[Data records]
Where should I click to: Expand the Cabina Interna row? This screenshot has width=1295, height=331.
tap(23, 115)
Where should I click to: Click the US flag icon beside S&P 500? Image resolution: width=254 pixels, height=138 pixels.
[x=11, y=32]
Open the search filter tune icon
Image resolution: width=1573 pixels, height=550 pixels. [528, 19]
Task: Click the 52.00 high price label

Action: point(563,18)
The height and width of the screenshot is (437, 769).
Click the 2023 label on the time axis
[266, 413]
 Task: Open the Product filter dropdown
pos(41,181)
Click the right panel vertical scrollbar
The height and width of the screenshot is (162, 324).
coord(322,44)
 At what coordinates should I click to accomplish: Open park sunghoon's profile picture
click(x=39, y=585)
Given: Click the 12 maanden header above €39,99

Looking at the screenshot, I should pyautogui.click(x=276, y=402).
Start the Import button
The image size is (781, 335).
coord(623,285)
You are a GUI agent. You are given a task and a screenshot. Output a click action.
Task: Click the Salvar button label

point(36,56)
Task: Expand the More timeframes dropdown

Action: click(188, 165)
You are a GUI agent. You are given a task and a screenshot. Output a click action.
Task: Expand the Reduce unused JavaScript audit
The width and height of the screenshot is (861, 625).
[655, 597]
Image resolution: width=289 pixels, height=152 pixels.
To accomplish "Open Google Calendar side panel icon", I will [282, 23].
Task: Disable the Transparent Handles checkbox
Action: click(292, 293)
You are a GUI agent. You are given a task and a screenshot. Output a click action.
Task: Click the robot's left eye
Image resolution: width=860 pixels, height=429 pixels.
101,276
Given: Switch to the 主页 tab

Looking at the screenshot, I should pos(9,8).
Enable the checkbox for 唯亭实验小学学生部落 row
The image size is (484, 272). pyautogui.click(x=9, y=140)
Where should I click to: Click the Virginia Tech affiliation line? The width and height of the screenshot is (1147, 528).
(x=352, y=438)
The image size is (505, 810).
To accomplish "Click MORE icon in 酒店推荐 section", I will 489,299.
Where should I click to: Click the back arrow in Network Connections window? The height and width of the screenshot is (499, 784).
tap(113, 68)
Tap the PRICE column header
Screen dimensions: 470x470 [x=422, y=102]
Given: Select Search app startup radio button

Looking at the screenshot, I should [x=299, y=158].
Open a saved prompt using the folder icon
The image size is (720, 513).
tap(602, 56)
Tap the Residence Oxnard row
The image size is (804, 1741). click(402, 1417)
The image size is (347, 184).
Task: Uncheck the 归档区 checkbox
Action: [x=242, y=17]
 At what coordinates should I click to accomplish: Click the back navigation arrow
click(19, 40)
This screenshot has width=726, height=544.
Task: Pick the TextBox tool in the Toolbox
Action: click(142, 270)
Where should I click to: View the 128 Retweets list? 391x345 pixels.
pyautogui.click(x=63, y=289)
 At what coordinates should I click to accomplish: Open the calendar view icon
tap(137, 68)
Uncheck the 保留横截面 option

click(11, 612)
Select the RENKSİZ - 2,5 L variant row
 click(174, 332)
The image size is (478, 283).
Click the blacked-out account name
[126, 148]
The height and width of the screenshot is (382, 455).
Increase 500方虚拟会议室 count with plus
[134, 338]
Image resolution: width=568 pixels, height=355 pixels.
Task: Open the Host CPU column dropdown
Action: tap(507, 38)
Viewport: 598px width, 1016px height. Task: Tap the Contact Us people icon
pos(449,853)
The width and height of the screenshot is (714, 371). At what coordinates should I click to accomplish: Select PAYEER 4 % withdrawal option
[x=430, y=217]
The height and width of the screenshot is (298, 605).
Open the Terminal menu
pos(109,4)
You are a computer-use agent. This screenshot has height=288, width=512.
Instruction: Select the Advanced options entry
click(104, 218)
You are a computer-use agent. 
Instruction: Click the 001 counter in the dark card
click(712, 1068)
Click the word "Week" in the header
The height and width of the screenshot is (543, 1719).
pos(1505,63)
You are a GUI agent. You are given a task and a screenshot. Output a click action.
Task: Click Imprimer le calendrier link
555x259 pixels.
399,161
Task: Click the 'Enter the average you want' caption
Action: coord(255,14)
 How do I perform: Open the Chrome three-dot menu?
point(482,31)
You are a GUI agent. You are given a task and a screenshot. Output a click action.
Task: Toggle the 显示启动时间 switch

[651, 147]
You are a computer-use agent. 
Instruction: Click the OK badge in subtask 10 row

Description of the task: Set every entry down once more, exactly as written above.

Problem solution:
Where should I click to: Expand the Cabina Interna row? This screenshot has width=1295, height=331.
tap(23, 115)
Where should I click to: Click the US flag icon beside S&P 500? Image resolution: width=254 pixels, height=138 pixels.
[x=11, y=32]
Open the search filter tune icon
Image resolution: width=1573 pixels, height=550 pixels. [528, 19]
Task: Click the 52.00 high price label

Action: point(563,18)
The height and width of the screenshot is (437, 769).
Click the 2023 label on the time axis
[266, 413]
 Task: Open the Product filter dropdown
pos(41,181)
Click the right panel vertical scrollbar
The height and width of the screenshot is (162, 324).
coord(322,44)
 At what coordinates should I click to accomplish: Open park sunghoon's profile picture
click(x=39, y=585)
Given: Click the 12 maanden header above €39,99

Looking at the screenshot, I should pyautogui.click(x=276, y=402).
Start the Import button
The image size is (781, 335).
coord(623,285)
You are a GUI agent. You are given a task and a screenshot. Output a click action.
Task: Click the Salvar button label

point(36,56)
Task: Expand the More timeframes dropdown

Action: click(188, 165)
You are a GUI agent. You are given a task and a screenshot. Output a click action.
Task: Expand the Reduce unused JavaScript audit
The width and height of the screenshot is (861, 625).
[655, 597]
Image resolution: width=289 pixels, height=152 pixels.
To accomplish "Open Google Calendar side panel icon", I will [282, 23].
Task: Disable the Transparent Handles checkbox
Action: click(292, 293)
You are a GUI agent. You are given a task and a screenshot. Output a click action.
Task: Click the robot's left eye
Image resolution: width=860 pixels, height=429 pixels.
101,276
Given: Switch to the 主页 tab

Looking at the screenshot, I should pos(9,8).
Enable the checkbox for 唯亭实验小学学生部落 row
The image size is (484, 272). pyautogui.click(x=9, y=140)
Where should I click to: Click the Virginia Tech affiliation line? The width and height of the screenshot is (1147, 528).
(x=352, y=438)
The image size is (505, 810).
To accomplish "Click MORE icon in 酒店推荐 section", I will 489,299.
Where should I click to: Click the back arrow in Network Connections window? The height and width of the screenshot is (499, 784).
tap(113, 68)
Tap the PRICE column header
Screen dimensions: 470x470 [x=422, y=102]
Given: Select Search app startup radio button

Looking at the screenshot, I should [x=299, y=158].
Open a saved prompt using the folder icon
The image size is (720, 513).
tap(602, 56)
Tap the Residence Oxnard row
The image size is (804, 1741). click(402, 1417)
The image size is (347, 184).
Task: Uncheck the 归档区 checkbox
Action: [x=242, y=17]
 At what coordinates should I click to accomplish: Click the back navigation arrow
click(19, 40)
This screenshot has width=726, height=544.
Task: Pick the TextBox tool in the Toolbox
Action: click(142, 270)
Where should I click to: View the 128 Retweets list? 391x345 pixels.
pyautogui.click(x=63, y=289)
 At what coordinates should I click to accomplish: Open the calendar view icon
tap(137, 68)
Uncheck the 保留横截面 option

click(11, 612)
Select the RENKSİZ - 2,5 L variant row
 click(174, 332)
The image size is (478, 283).
Click the blacked-out account name
[126, 148]
The height and width of the screenshot is (382, 455).
Increase 500方虚拟会议室 count with plus
[134, 338]
Image resolution: width=568 pixels, height=355 pixels.
Task: Open the Host CPU column dropdown
Action: tap(507, 38)
Viewport: 598px width, 1016px height. Task: Tap the Contact Us people icon
pos(449,853)
The width and height of the screenshot is (714, 371). At what coordinates should I click to accomplish: Select PAYEER 4 % withdrawal option
[x=430, y=217]
The height and width of the screenshot is (298, 605).
Open the Terminal menu
pos(109,4)
You are a computer-use agent. This screenshot has height=288, width=512.
Instruction: Select the Advanced options entry
click(104, 218)
You are a computer-use agent. 
Instruction: Click the 001 counter in the dark card
click(712, 1068)
Click the word "Week" in the header
The height and width of the screenshot is (543, 1719).
pos(1505,63)
You are a GUI agent. You are given a task and a screenshot. Output a click action.
Task: Click Imprimer le calendrier link
555x259 pixels.
399,161
Task: Click the 'Enter the average you want' caption
Action: coord(255,14)
 How do I perform: Open the Chrome three-dot menu?
point(482,31)
You are a GUI agent. You are given a task and a screenshot. Output a click action.
Task: Toggle the 显示启动时间 switch

[651, 147]
You are a computer-use agent. 
Instruction: Click the OK badge in subtask 10 row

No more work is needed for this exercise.